Four Critical Do's and Don'ts when Selling Your Coins or Bullion
DO - Get an offer from the dealer who sold you your coins. Major dealers typically pay more for coins they sold than anyone else, and they pay in a reasonable amount of time.
DO NOT be misled by high pressure salesmen to sell your coins before getting a second offer.
DO - Expect to receive near melt value - or even a little higher - from major reputable dealers, when selling bullion coins or bars.
DO NOT pay someone 20% or more to buy your common American Eagles, Maple Leafs or bars, even if they come directly to your house. Unfortunately, I've seen numerous customers allow their bullion sales terms to be "combined" with their rare coins in terms of sales mark-up.
DO - Sell to dealers who have a positive literary reputation to uphold. Preferably, sell to a dealer who has won awards from the Numismatic Literary Guild or their regional press club.

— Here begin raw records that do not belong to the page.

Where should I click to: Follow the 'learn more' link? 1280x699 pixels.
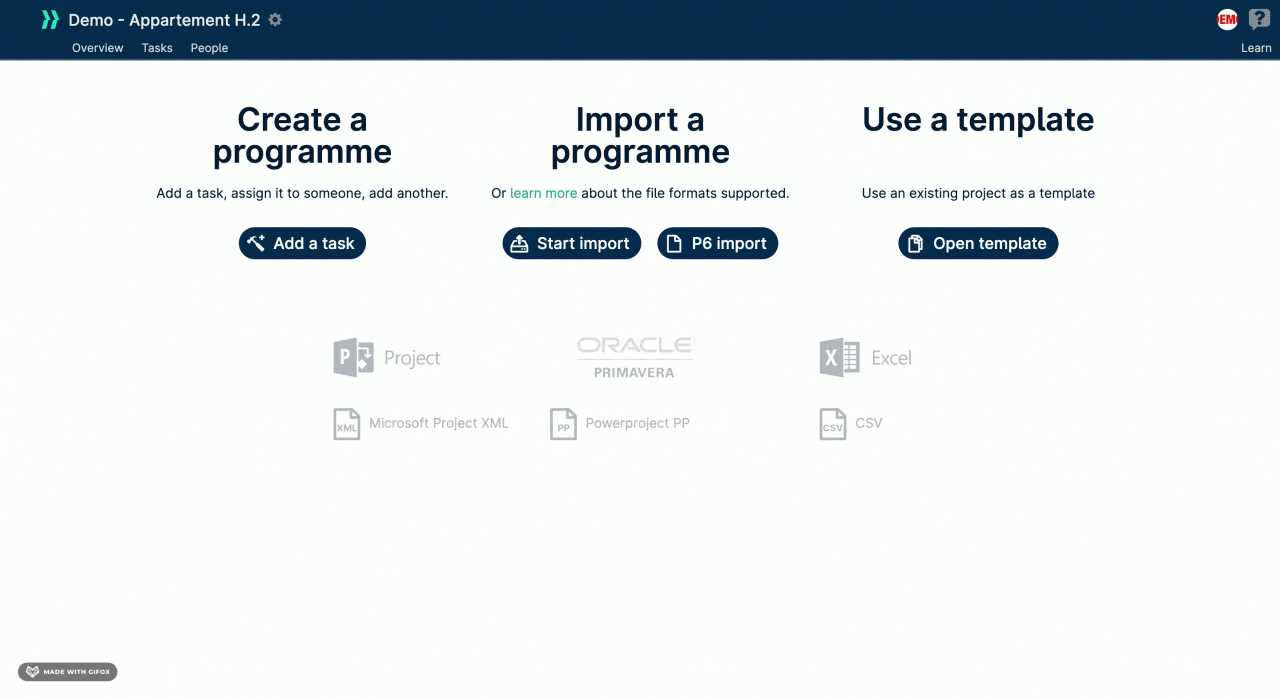tap(543, 193)
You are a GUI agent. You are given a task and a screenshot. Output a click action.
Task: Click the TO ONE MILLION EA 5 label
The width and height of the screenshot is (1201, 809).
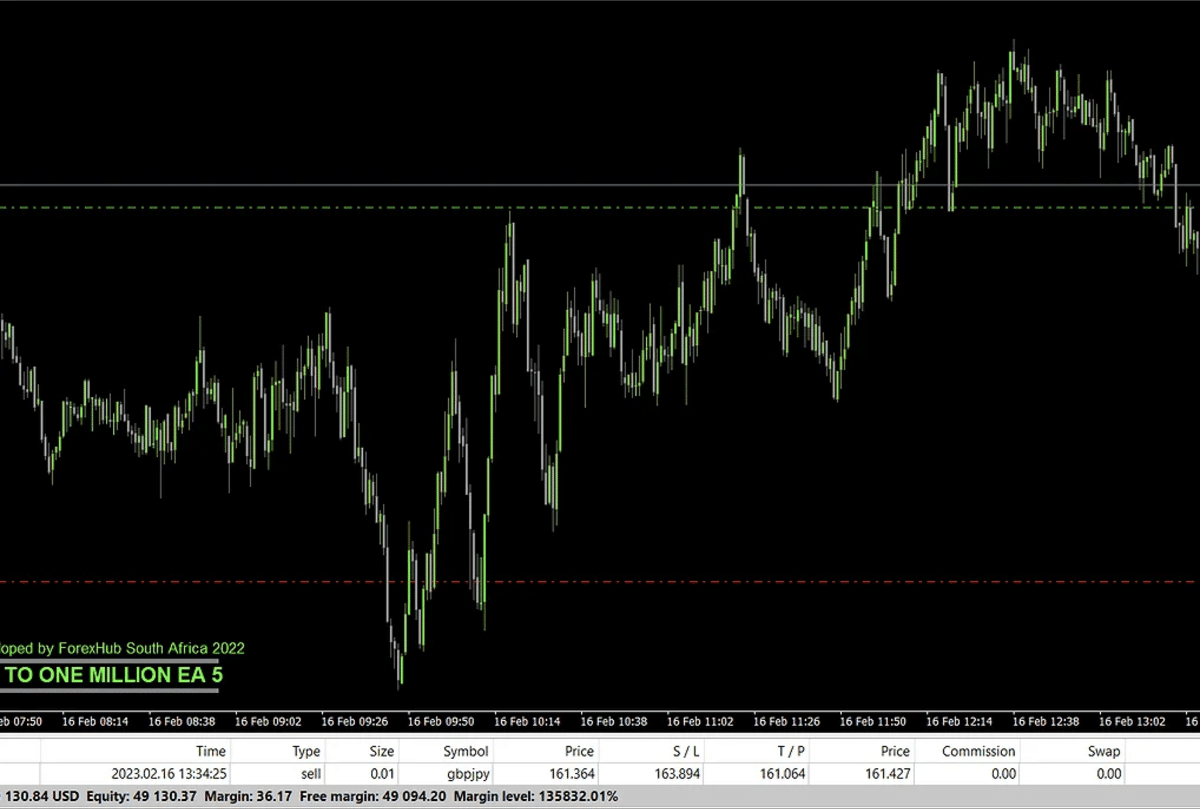coord(113,675)
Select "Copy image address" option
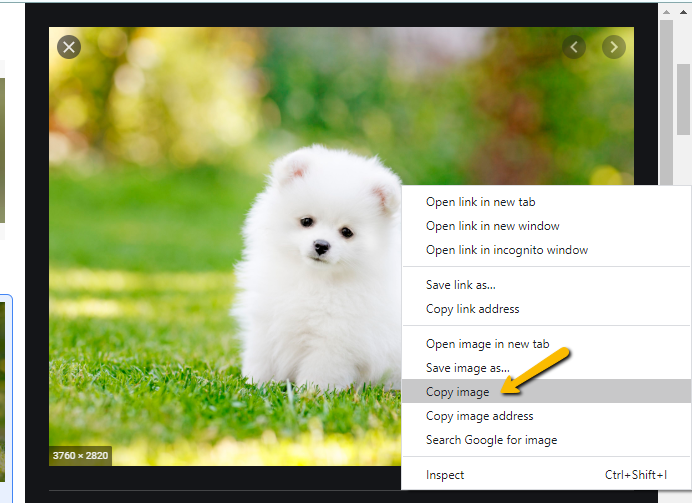Screen dimensions: 692x503 point(479,416)
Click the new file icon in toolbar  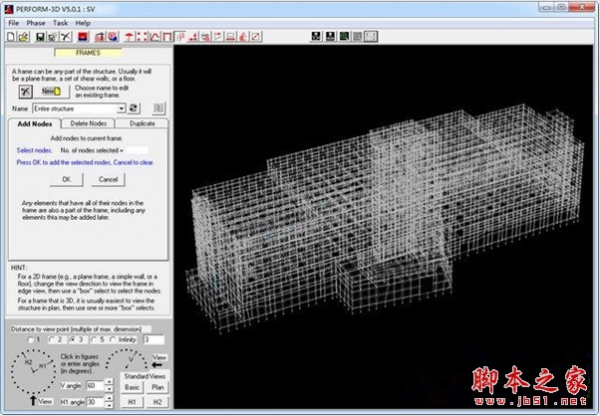click(x=10, y=36)
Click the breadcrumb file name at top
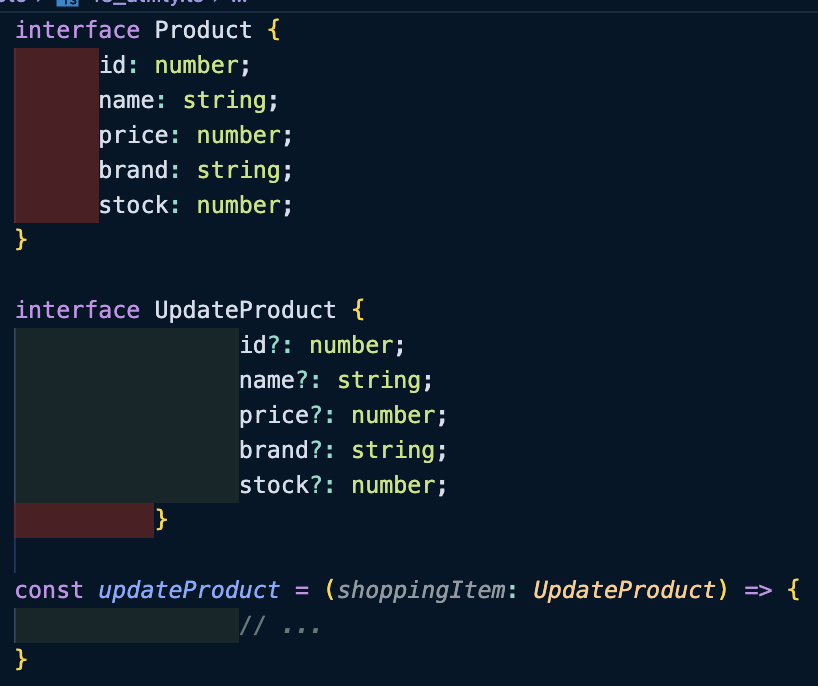 coord(148,2)
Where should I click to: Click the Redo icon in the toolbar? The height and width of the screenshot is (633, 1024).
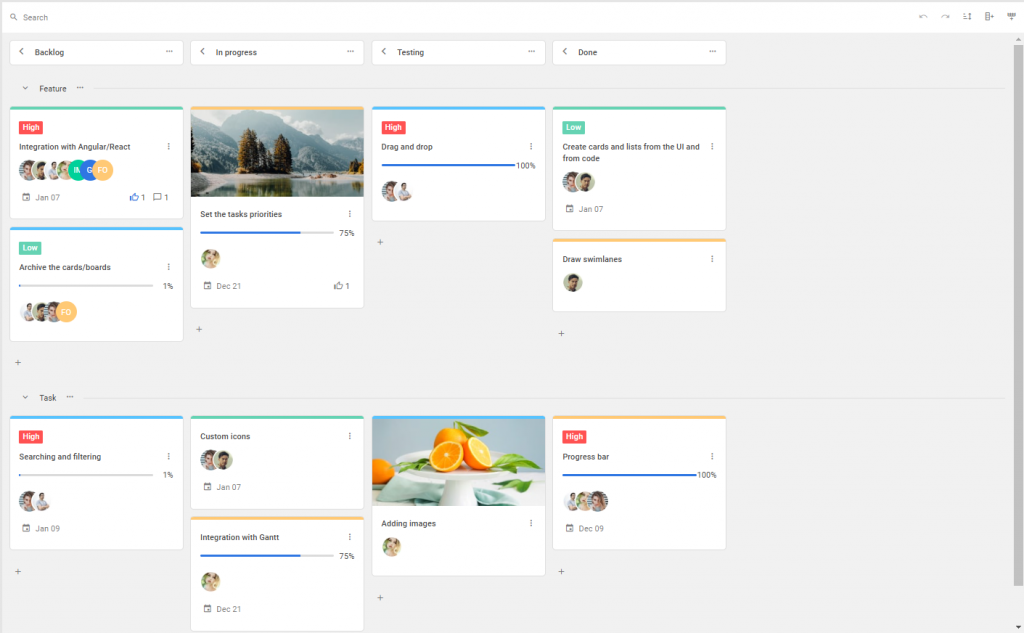click(946, 16)
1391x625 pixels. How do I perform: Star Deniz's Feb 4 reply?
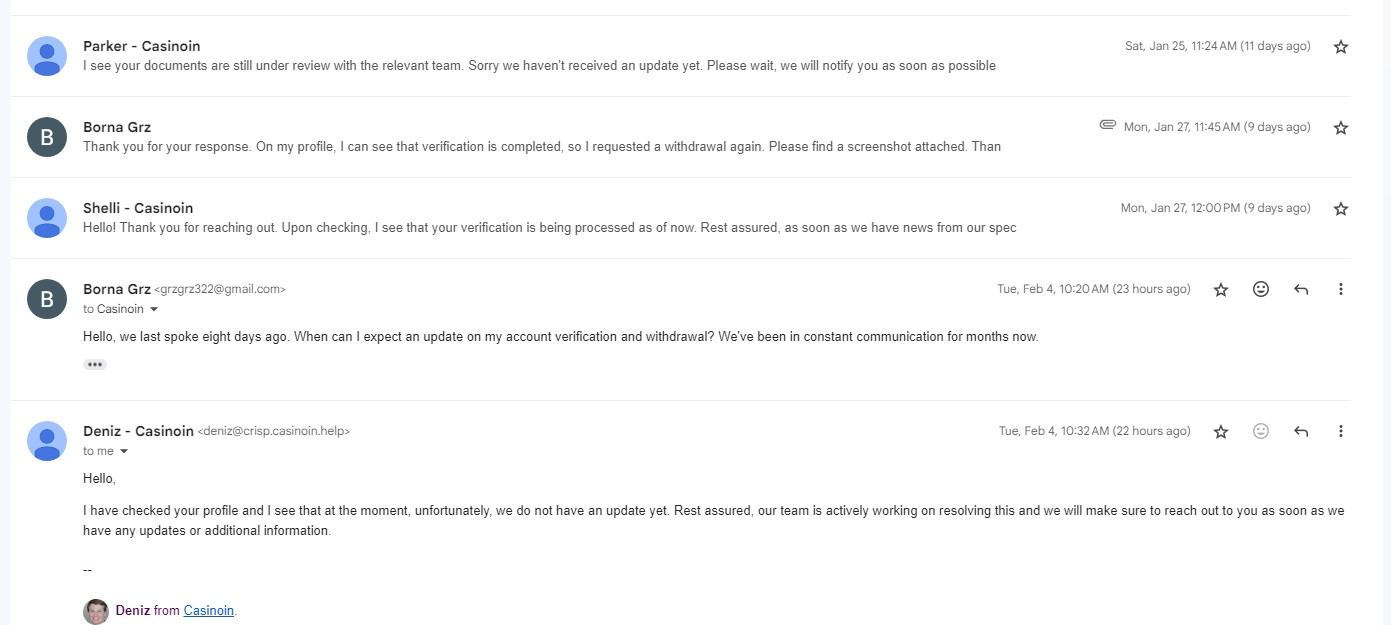1221,432
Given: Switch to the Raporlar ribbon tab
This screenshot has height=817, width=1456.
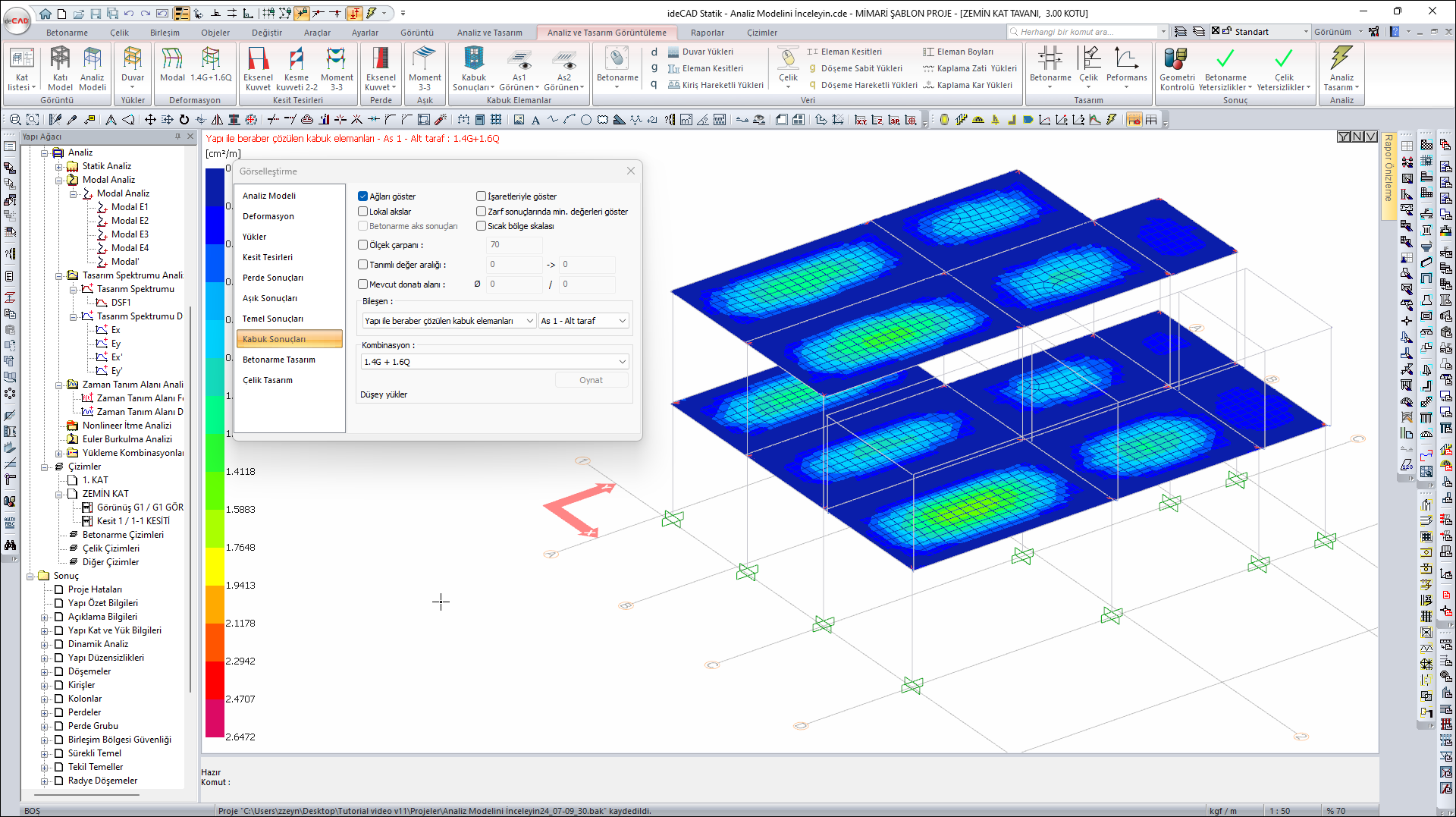Looking at the screenshot, I should 707,33.
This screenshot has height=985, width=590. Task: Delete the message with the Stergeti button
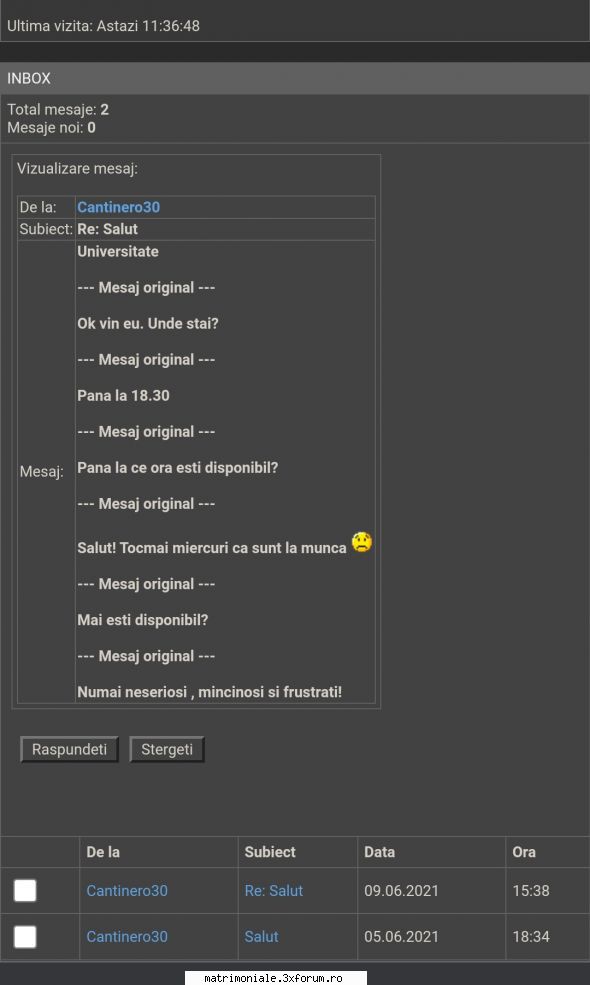tap(167, 749)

DO NOT sell to someone who wants to scare you into selling your coins. I like the commercial that says "show me the Carfax." I say "show me the coin plaques." The next time some dealer shows you advertisements or charts on why you need to sell your collection, politely ask him to show you the proof that his writings have won any national awards.
DO - Verify the expertise and credentials of anyone to whom you sell your coins. Verify their memberships in organizations, like BBB, NGC and ICTA. Ask if they are a contributor to leading price guides like the Redbook. If a dealer represents himself to be a pricing expert, he should also be a respected contributor to at least one leading price guide.
DO NOT Take a dealer's word for all of his membership claims. Some dealers use logos when they are not members, so check at the sources: Check with BBB or NGC.
Low Mintage American Eagles
The American Eagle is moving into its second quarter century. American Eagles are allowed to be included in an IRA account because Congress made clear that American Eagles could be put into the retirement plan, contrary to the general rule. To the person who is looking for growth potential in rare coins, certain low-mintage Eagles could align well with your rare coin investment desires. Low-mintage Eagles are probably the ones with the best opportunity to acquire collectible value beyond their bullion content. There are no guarantees, of course, but you can be sure that collectors in the future will probably be bidding up the prices of rarer coins as compared to the more commons ones.